We have short attenti... ooh kittens!
"The true measure of a person is how they act when they know they won't get caught." - DSRilk
Nearly every social network now treats a link as just the same as it treats any other object – the same as a photo, or a piece of text. You’re encouraged to post one single hyperlink and expose it to a quasi-democratic process of liking and plussing and hearting. But links are not objects, they are relations between objects. This objectivisation has stripped hyperlinks of their immense powers.
Apps like Instagram are blind, or almost blind. Their gaze goes inwards, reluctant to transfer any of their vast powers to others, leading them into quiet deaths. The consequence is that web pages outside social media are dying.
These are very thoughtful observations, and the regard the man has, what with coming freshly out of jail, is acute and accurate. I have been thinking along similar lines, more and more, these last years. And here is definitely one of the main reasons, for me, not to be on Facebook, Twitter et al.
Religous speak to God. Insane are spoken to by God. When all shut up, one can finally hear Shostakovich in peace
Excessive greed is killing the web. (just like it does everything else in the world)
Everyone has their hand out for your data and your money now.
And all content is getting sliced up into smaller and smaller bits for larger and larger fees.
Things were pretty good there for awhile before the marketing assholes moved in.
And now. Not.
Bout time for 'something new'. And complex enough to keep the marketing assholes out for a few years.
Maybe he could try calling his ISP.
But doing all these things required learning new skills and effort. Most people are lazy. Sites like GeoCities and then MySpace allowed you to create these things with minimal effort. All you had to do was give up control over where your content was hosted. Same goes for Yahoo mail, Hotmail, Gmail, and eventually Facebook.
Complexity is what let the marketing assholes win. Open source programmers enjoyed and encouraged the class stratification it created between programmers and users. No longer were they hidden in the basement keeping the world's infrastructure running, suddenly they were in the spotlight with users begging them for features and bug fixes. So instead of making the tools for running your own email server or website dirt simple to set up and use, they reveled in the complexity of the software they wrote and dismissed the calls for user friendliness from "luddites."

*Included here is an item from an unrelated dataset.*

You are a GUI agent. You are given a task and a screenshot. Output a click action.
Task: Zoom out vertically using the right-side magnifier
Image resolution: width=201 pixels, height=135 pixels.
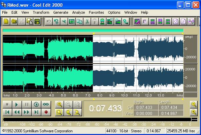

Consequently, when some clever marketer set up a service which was easy to use, regular non-programmers flocked to them. Google, Facebook, Apple, etc. all emphasize simplicity and ease of use, almost to a fault. Faced with a choice between giving up their privacy, vs giving up their time to read through reams of Howtos to learn how the hell to compile and configure Apache and PHP, most regular people opted for the former. The money these companies make is just icing on the cake - Google and Facebook didn't make a dime until after they were successful.
Craigslist is a good example of what can happen, what could have happened, if someone interested in open source and free services actually puts effort into making their service easy for the lay person to use. Unfortunately most open source projects are too full of themselves, seeing themselves not as bettering mankind, but controlling a tool which they "magnanimously" allow luddite users to use. Go ahead. I dare you. Go to any open source project site, say you're not a programmer and then dare to suggest that maybe they could make their software easier to use or set up. Most people working in open source demand payment, just not in the form of money. They demand gratitude, acknowledgment, and worship. Given a choice between increasing their userbase by 10x or 100x by making their software easier to use and set up, they'd rather keep it difficult to use as a way to maintain their position of power over the users'. Hell, Linux never rose about 1% of the end-user market until Google prettied it up and made it easy to use in the form of Android.
Marketers just seized upon an opportunity. That opportunity was created by the arrogance of open source developers in not understanding the laziness of users.